= Exercise brief =
Below are records; from the line containing "892x774 pixels. How" through the very last line, output each line exactly. No pictures.
^^^^^^^^
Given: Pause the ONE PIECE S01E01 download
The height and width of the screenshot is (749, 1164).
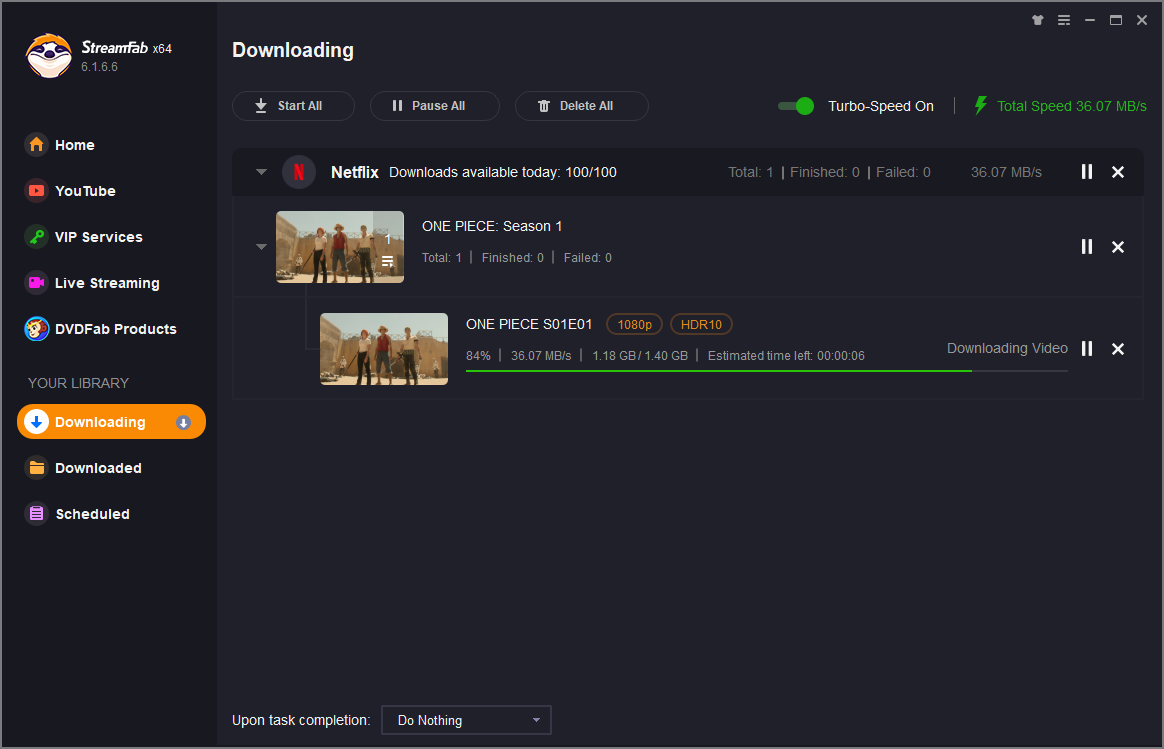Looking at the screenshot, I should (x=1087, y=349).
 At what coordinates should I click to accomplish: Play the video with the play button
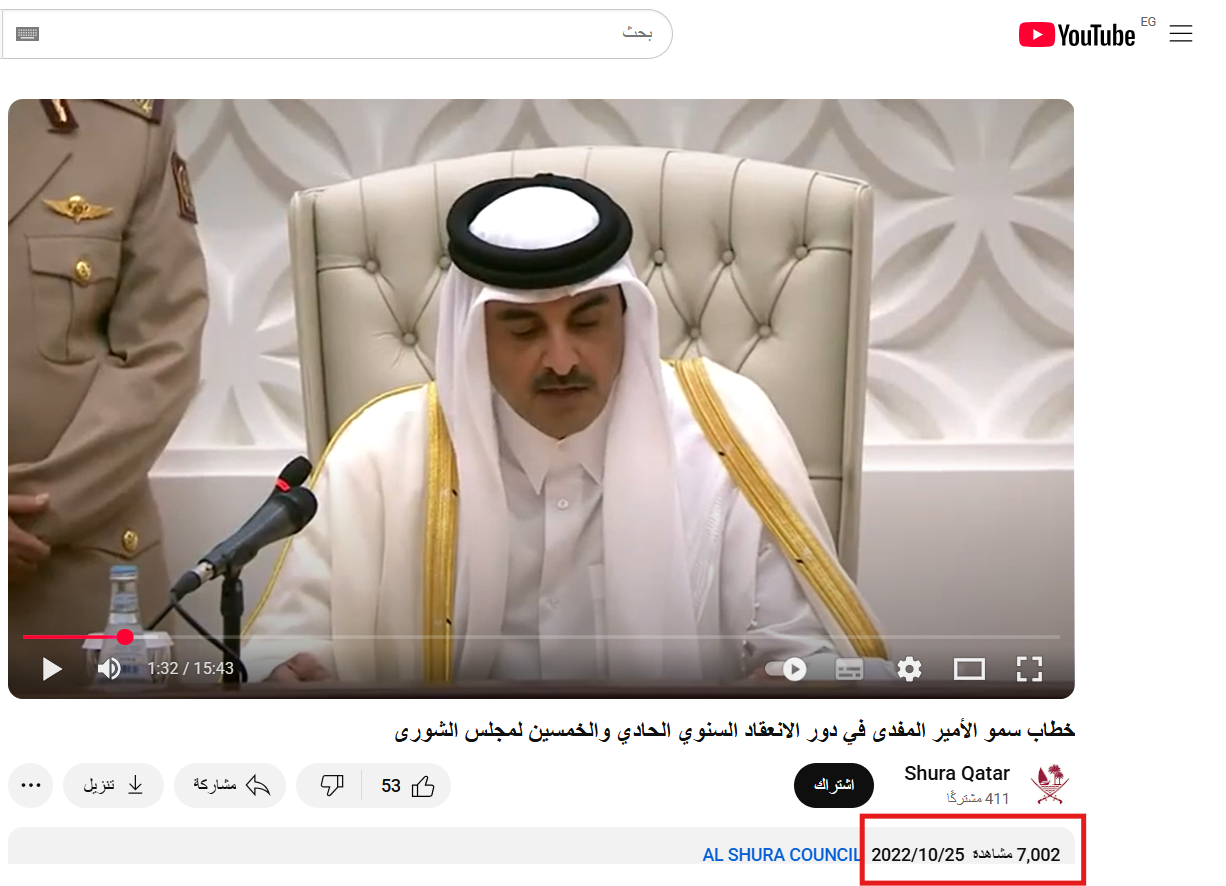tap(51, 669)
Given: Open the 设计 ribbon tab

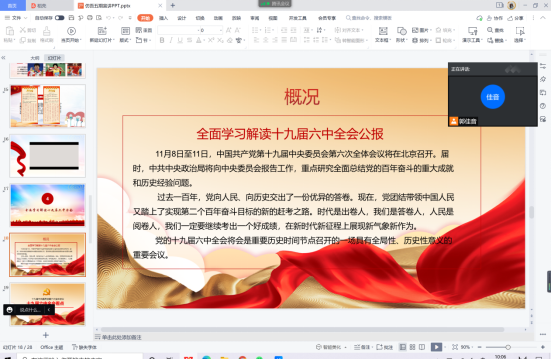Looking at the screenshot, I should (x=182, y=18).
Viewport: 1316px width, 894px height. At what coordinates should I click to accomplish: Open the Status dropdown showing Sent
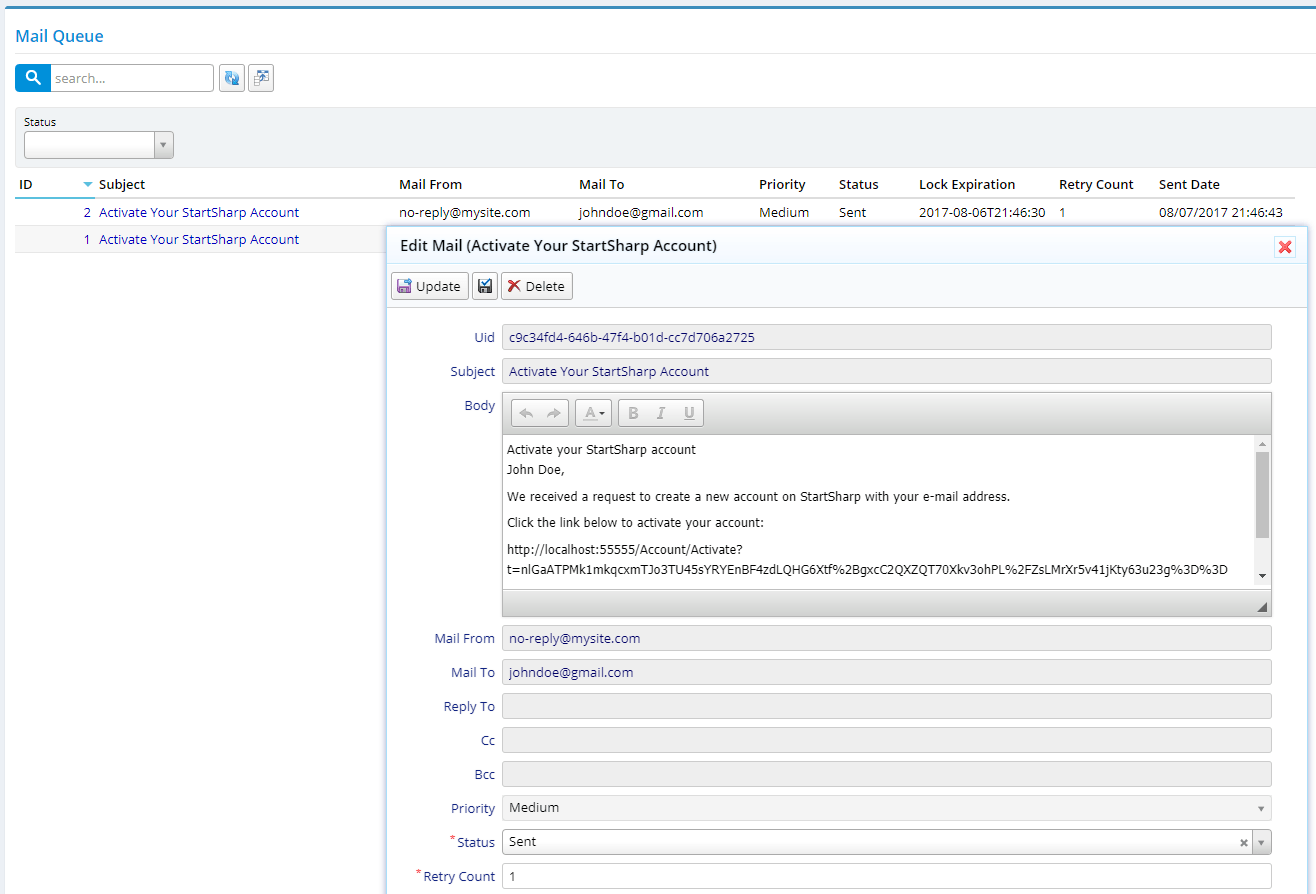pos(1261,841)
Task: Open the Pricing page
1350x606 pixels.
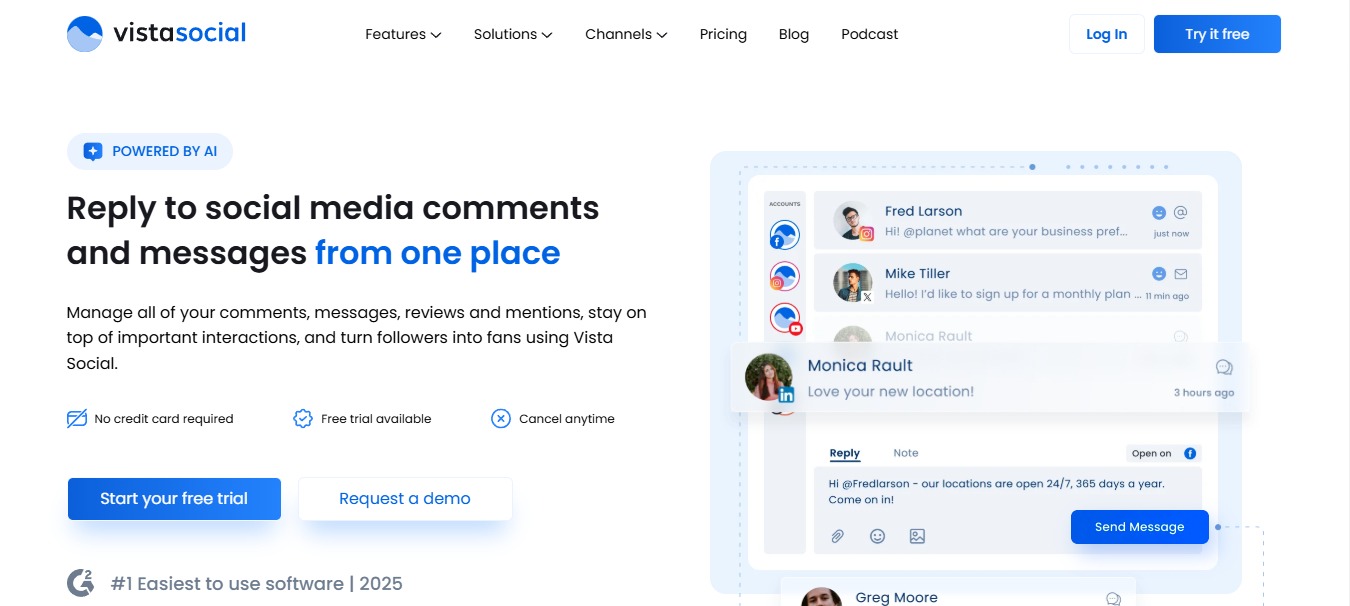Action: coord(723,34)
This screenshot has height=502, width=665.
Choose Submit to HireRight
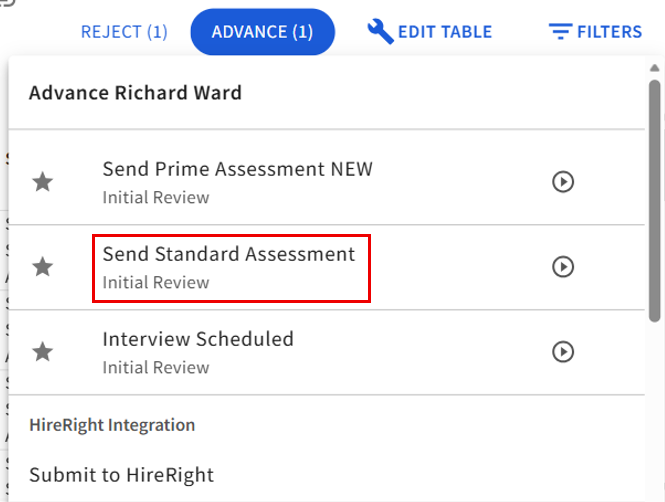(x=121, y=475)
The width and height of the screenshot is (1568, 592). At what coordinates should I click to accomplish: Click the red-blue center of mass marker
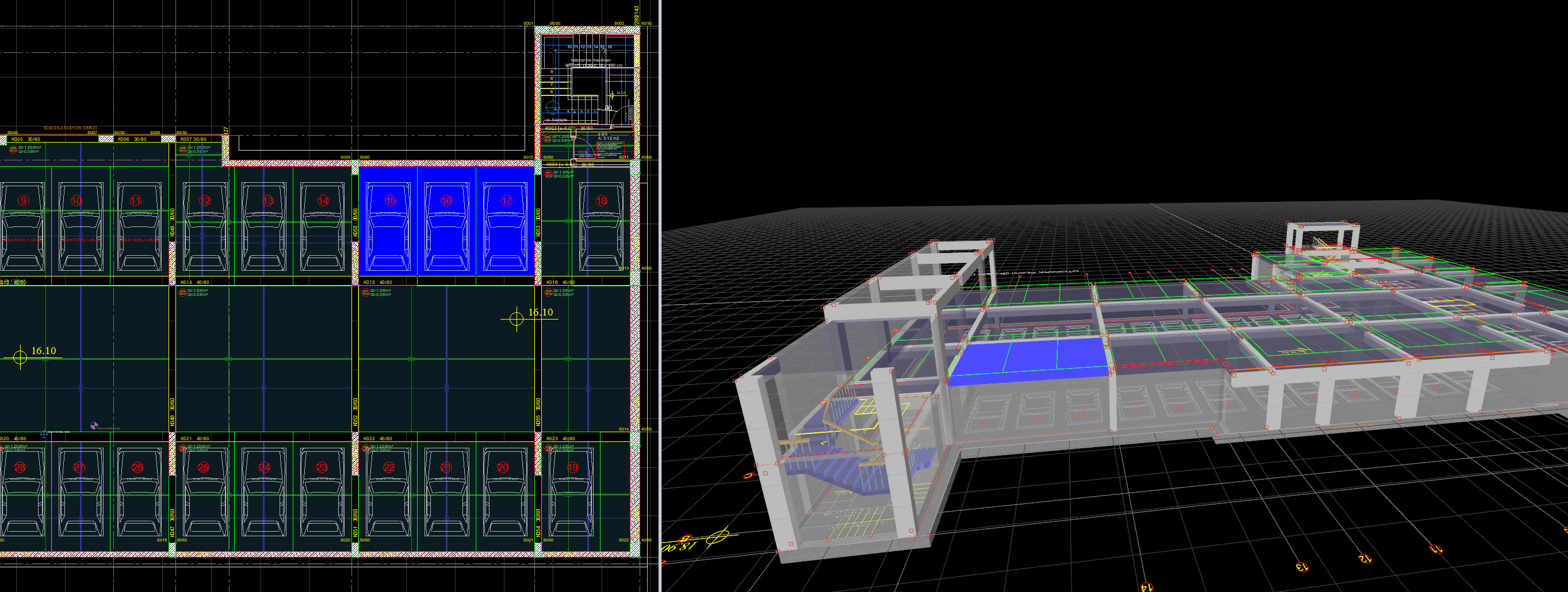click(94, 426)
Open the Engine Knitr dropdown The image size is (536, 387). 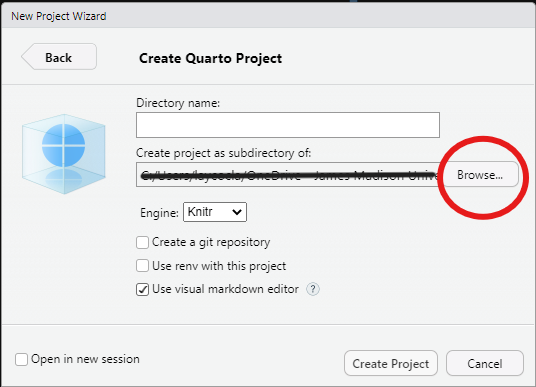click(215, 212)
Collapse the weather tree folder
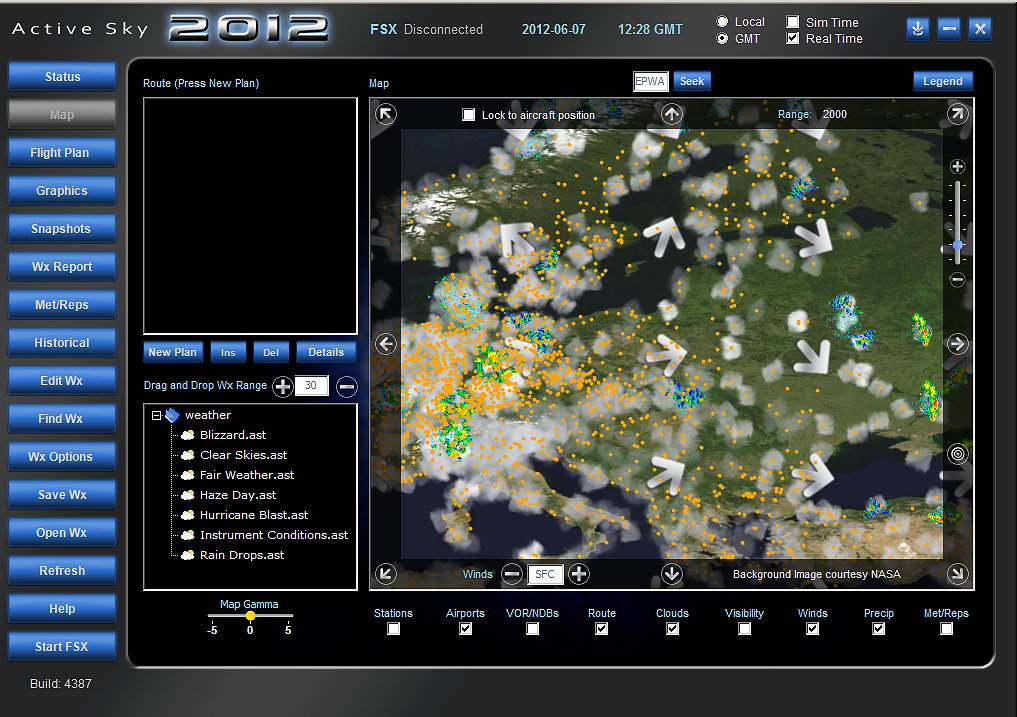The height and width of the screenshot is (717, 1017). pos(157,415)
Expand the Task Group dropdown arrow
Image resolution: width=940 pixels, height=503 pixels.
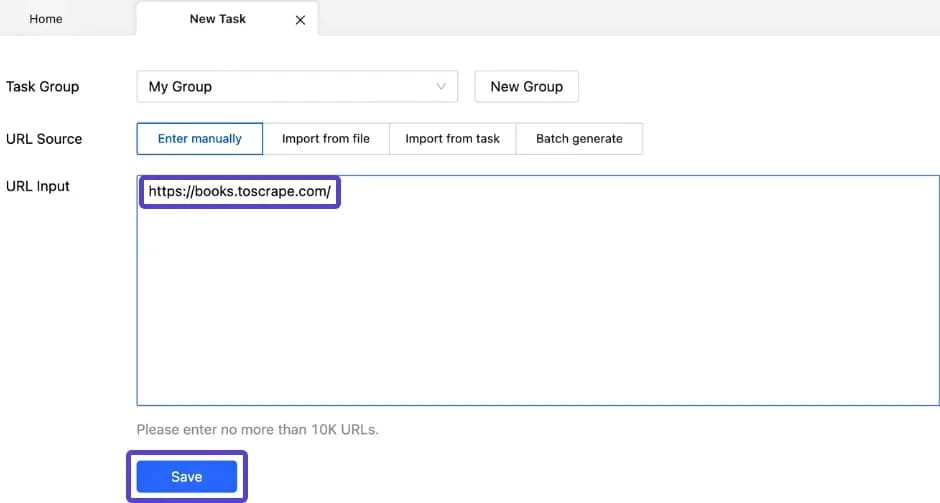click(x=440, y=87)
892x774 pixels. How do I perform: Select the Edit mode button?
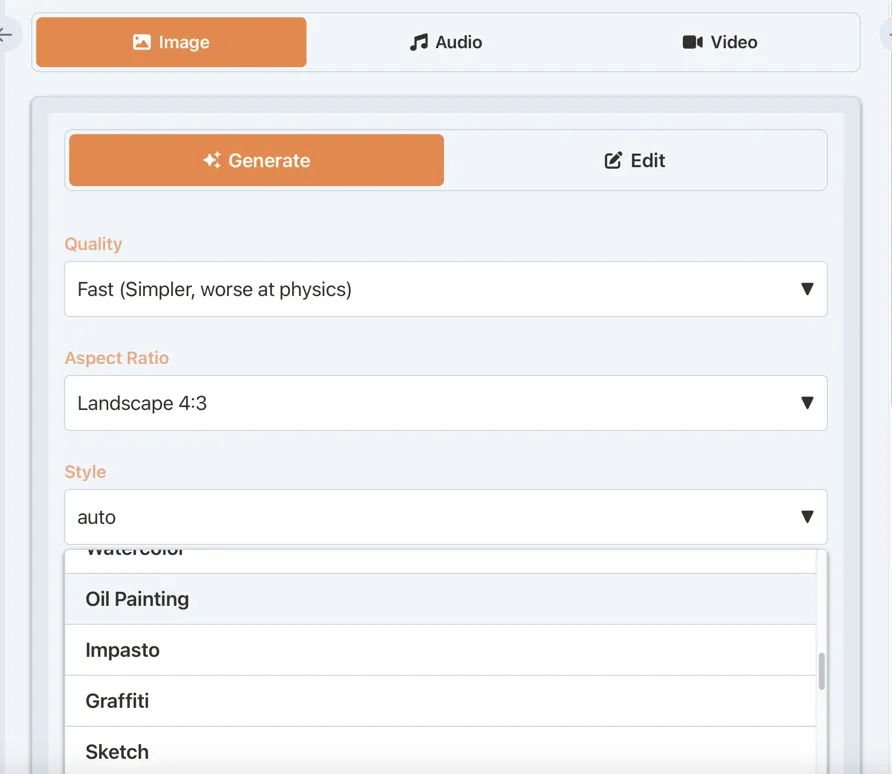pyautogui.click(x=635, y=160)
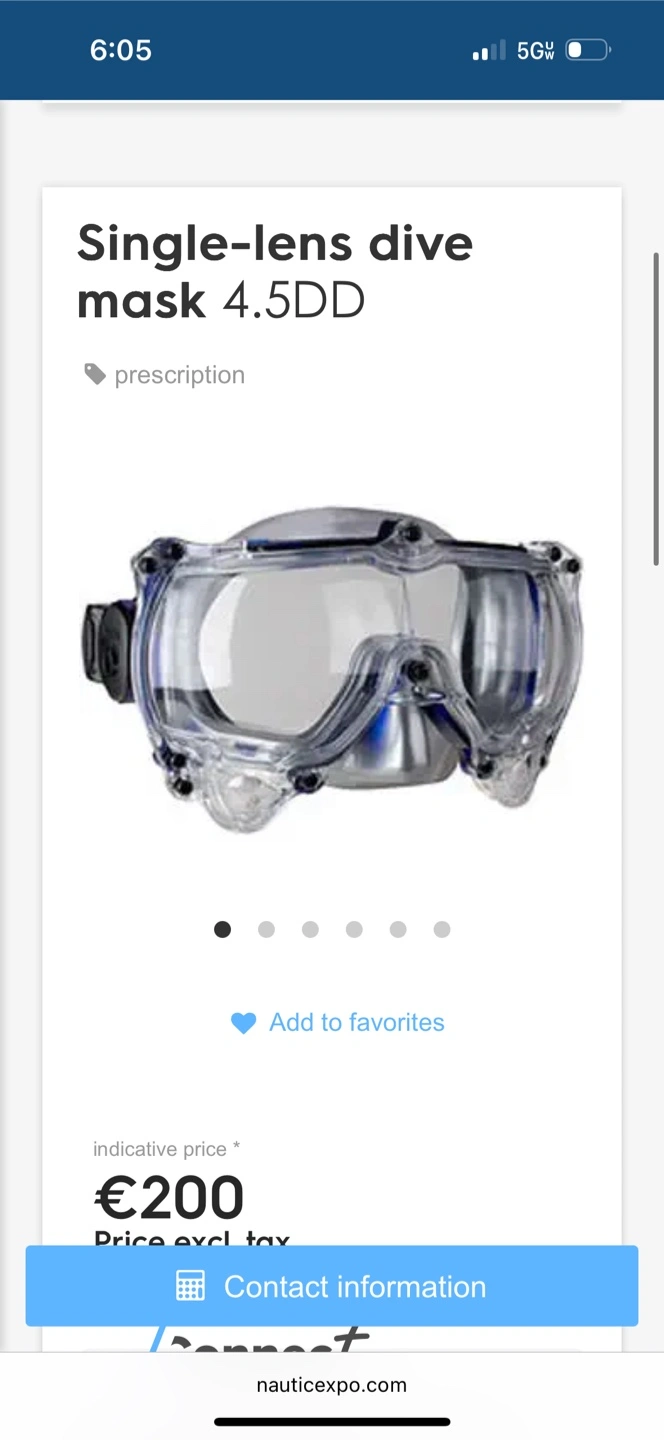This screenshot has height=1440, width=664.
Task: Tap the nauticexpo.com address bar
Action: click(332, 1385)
^^^^^^^^
= Solution =
892x774 pixels. How do I perform: Select the Edit mode button?
pyautogui.click(x=635, y=160)
This screenshot has height=1440, width=664.
Task: Tap the nauticexpo.com address bar
Action: click(332, 1385)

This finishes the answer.